8.2. AFN et AFN ε-libre

A tout AFN comportant des ε-transitions, il est possible de faire correspondre un AFN équivalent, c'est-à-dire reconnaissant le même langage, sans ε-transition.


Théorème de l'ε-fermeture

A tout automate T=(A, Q, I, F, μ) comportant des ε-transitions existe un automate T'=(A, Q, I, F', ε-fermetureμ) équivalent, sans ε-transition, avec F' = F ∪ {I} s'il existe une chaîne de ε-transitions entre I et un état q ∈ F et F' = F sinon.

La fonction ε-fermetureμ(a,q) détermine tous les états dans lesquels peut passer l'automate dans l'état q après (1) zéro ou plus ε-transitions, (2) une transition sur a puis (3) zéro ou plus ε-transitions. L'algorithme permettant de déterminer l'ε-fermeture pour un ensemble d'états sera présenté plus loin.

8.3. Passage d'un AFN vers un AFD

Il n'est pas difficile de comprendre que la complexité d'un algorithme de reconnaissance basé directement sur un AFN est beaucoup plus importante (beaucoup d'états, états inutiles et surtout non-déterminisme) que celle basée sur un AFD.

Or, il est possible de montrer que, pour tout AFN, il existe un AFD équivalent, c'est-à-dire reconnaissant le même langage. Il est donc intéressant de chercher à transformer un AFN en AFD. Pour cela, nous allons présenter une méthode simple appelée la méthode par construction des sous-ensembles.

L'algorithme de transformation d'un AFN en AFD n'est possible que parce qu'on peut montrer qu'à un AFN donné il existe un AFD équivalent.


Théorème d'équivalence entre AFN et AFD

Soit T=(A, Q, I, F, μ) un AFN qui reconnaît le langage L=L(T) alors il existe un AFD T'=(A, Q', I', F', μ') tel que L'=L(T')=L.

Dém. (constructive) : on construit T' de la façon suivante :

On peut montrer que (w,S) —i/T'→ (ε, S') si et seulement si S'={p | ∃ q ∈ S : (w,q) —i/T→ (ε, p)}. Cas particulier : (w, {q0}) —i/T'→ (ε, S') pour S' ∈ F' si et seulement si (w, q0) —i/T→ (ε, p) pour p ∈ F. En effet :

8.4. Construction d'un AFD à partir d'un AFN avec ε-transitions.

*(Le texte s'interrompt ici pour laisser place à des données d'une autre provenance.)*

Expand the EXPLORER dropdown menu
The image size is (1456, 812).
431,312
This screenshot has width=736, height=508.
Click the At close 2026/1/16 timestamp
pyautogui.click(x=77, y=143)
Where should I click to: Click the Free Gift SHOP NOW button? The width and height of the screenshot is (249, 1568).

Nous présentons maintenant un algorithme qui construit à partir d'un AFN un AFD qui reconnaît le même langage. Cet algorithme, appelé souvent par construction des sous-ensembles, est utile pour faire simuler un AFN par un programme.

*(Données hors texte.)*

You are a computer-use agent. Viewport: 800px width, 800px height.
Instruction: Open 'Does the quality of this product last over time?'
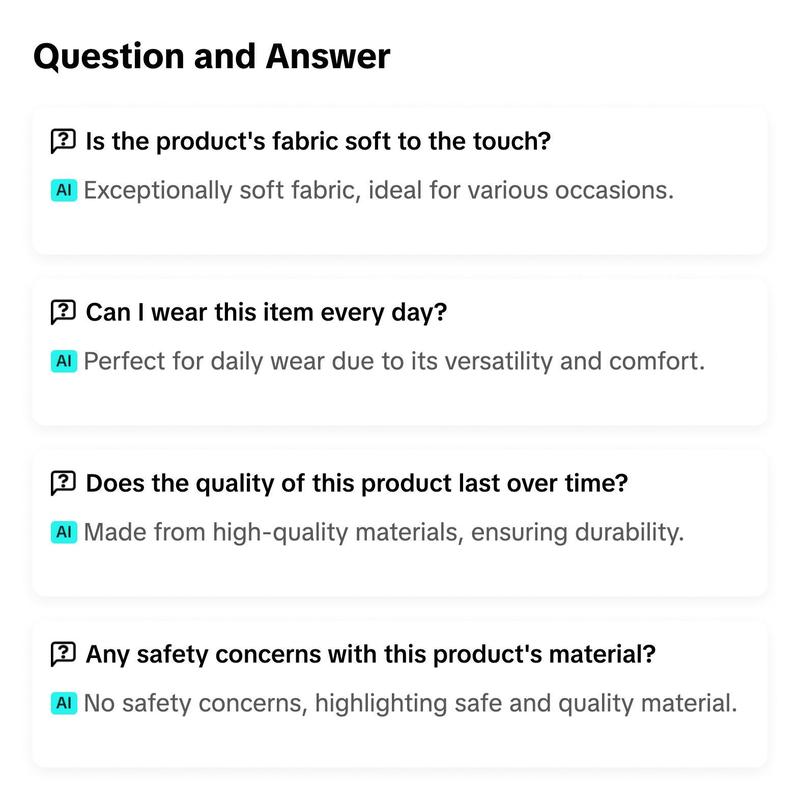tap(357, 483)
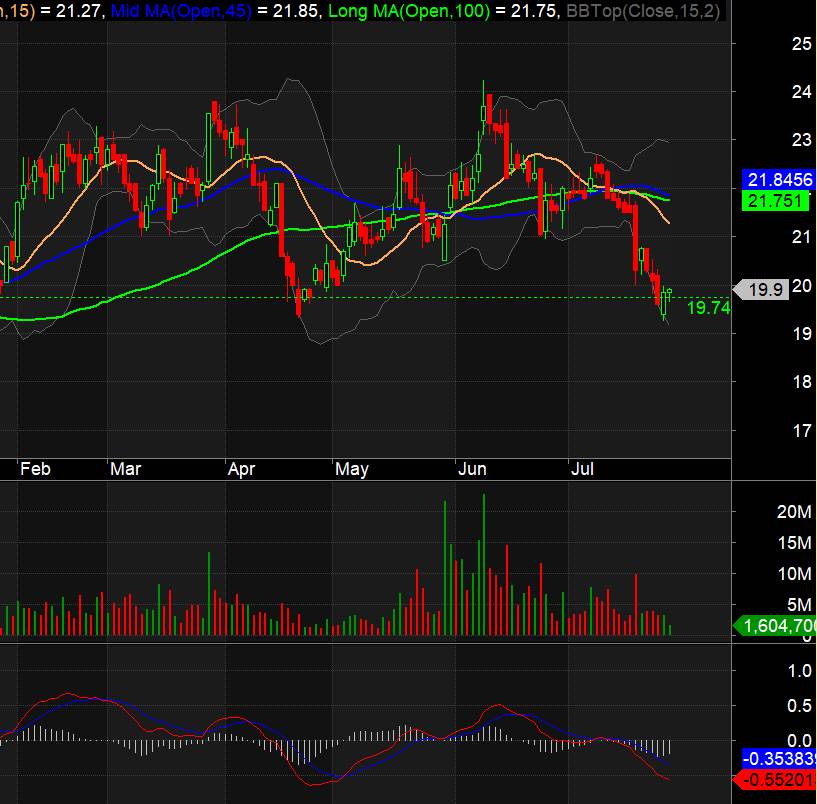Click the green 1,604,700 volume tag
817x804 pixels.
click(x=779, y=626)
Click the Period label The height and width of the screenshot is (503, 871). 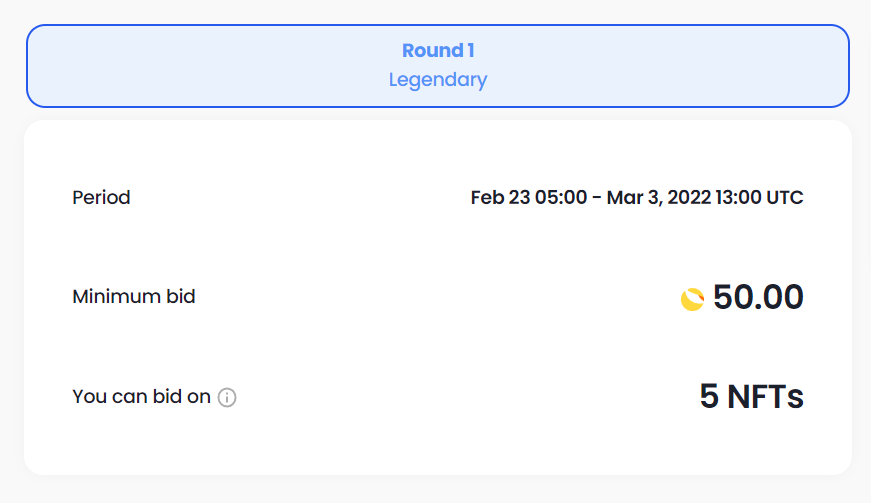101,198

L'idée générale sur laquelle se base la transformation d'un AFN en AFD est que chaque état de l'AFD correspond à un ensemble d'états de l'AFN. Un état courant de l'AFD correspond à l'ensemble des états possibles de l'AFN qui sont atteints avec la même chaîne d'entrée. L’AFD "simule" le parcours "en parallèle" des états pour un mot donné.

L'exemple suivant illustre la reconnaissance du mot "abab" sur deux automates équivalents l'un (celui du haut) non déterministe et l'autre (celui du bas) déterministe et obtenu par la méthode de construction des sous-ensembles. Le nom des états indiquent les états dans lesquels on arrive avec le parcours en parallèle du premier automate.

La construction d'un AFD à partir d'un AFN se base sur les définitions de l'ε-fermeture, permettant de supprimer les ε-transitions et d'une fonction Μ permettant de déterminer les états accessibles depuis un ensemble d'états par les transitions selon un symbole donné de l'alphabet.


ε-fermeture d'un état

L'ε-fermeture d'un état e ∈ Q d'un AFN T=(A, Q, I, F, μ), notée ε-fermeture(e), est l'ensemble des états de T accessibles depuis l'état e par 0, 1... n ε-transitions seulement.

 


ε-fermeture d'un ensemble d'états

L'ε-fermeture d'un ensemble d'états E ⊂ Q d'un AFN T=(A, Q, I, F, μ), notée ε-fermeture(E), est l'ensemble des états de T accessibles depuis chacun des états e ∈ E par des ε-transitions seulement.

Donc :
ε-fermeture(T,E) = E ∪ {∪ ε-fermeture(T,{qj}) tels que ∃ qi ∈ E, μ(ε,qi)=qj}

Par exemple, considérons l'automate T suivant :

Calculons ε-fermeture(T,{6}).

μ(ε, 6) = 1 et μ(ε, 6) = 7 donc :
ε-fermeture(T,{6}) = {6} ∪ ε-fermeture(T,{1}) ∪ ε-fermeture(T,{7}).

μ(ε, 1) = 2 et μ(ε, 1) = 4 donc :
ε-fermeture(T,{1}) = {1} ∪ ε-fermeture(T,{2}) ∪ ε-fermeture(T,{4})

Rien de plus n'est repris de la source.